The team took home the gold in the 2020 UCA National Championship, ultimately winning by a margin of six points in the open all-girl division. The competition unfolded from Jan. 17 to 19 in Orlando, Fla.
The team holds year-round practices in preparation for the competition. During summer break, the athletes practice one to two times each month before a week-long camp in August, which kicks off the season. During the fall semester, practice is three to four times each week, and each training focuses on weight lifting, conditioning or tumbling.
Over winter break, the team ramps things up with a twice-a-day practice schedule until they head to Orlando.
“When you are going for a back-to-back championship, you not only need to beat everyone in your division, but you need to beat yourselves,” said Karlie Lombardi, a senior member of the College’s cheer team. “You need to be better than you were last year. The judges are expecting great things from a winning program, and it takes a lot to impress them a second time, so we needed to show them why we were champions and why we still are.”

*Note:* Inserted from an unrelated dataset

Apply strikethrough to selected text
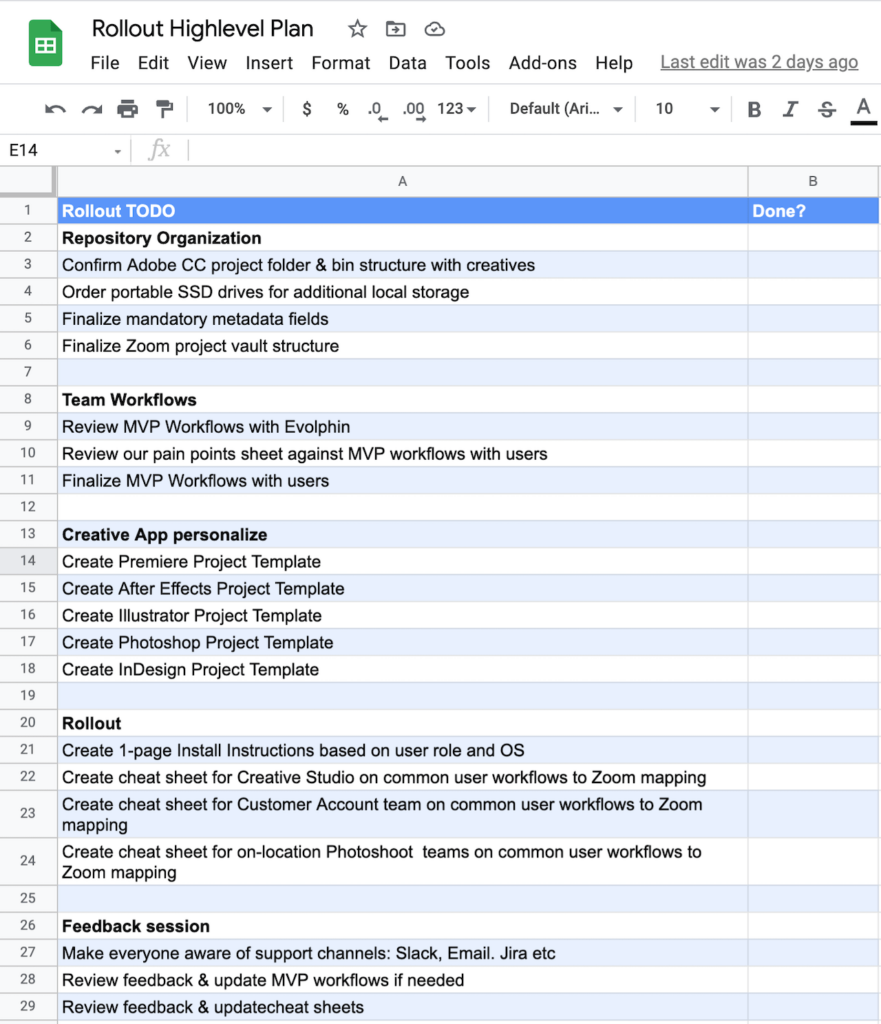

The practices consist of a stretch and dynamic warmup and then move into standing and running tumbling.The team then starts working on partner stunts in small groups of four and typically end practice with basket or pyramid stunts. Once nationals approach, they are focused on preparing the routine. The cheerleaders run pieces of the routine to get their bodies in shape until they start running full outs, which is a run of the full routine with no modifications.
The team returned to Orlando this year as the reigning champions of the 2019 UCA National Championships.
“The emotions that come over you are almost indescribable,” Lombardi said. “It's complete joy and relief, it’s pride and excitement, and the feeling of knowing all of your hard work has finally paid off. You know at that moment that all time, all the frustration and all the pain was worth every second.”
Following the championship, the team has been busy cheering at basketball games, while holding a few practices a week to stay in shape and get ready for upcoming college prep clinics and tryouts.
The quiet part of the season sets the tone for their next chapter — the teammates work on gaining new skills, perfecting old ones and recruiting new members.
Cheerleading as a sport is making a splash in the media following the hit Netflix docuseries “Cheer,” chronicling the elite Navarro College cheer team, located in Corsicana, Texas, as it prepares for the NCA National Championship. As the stigma around cheerleading is dismantled, these athletes are becoming increasingly recognized for the physically demanding sport.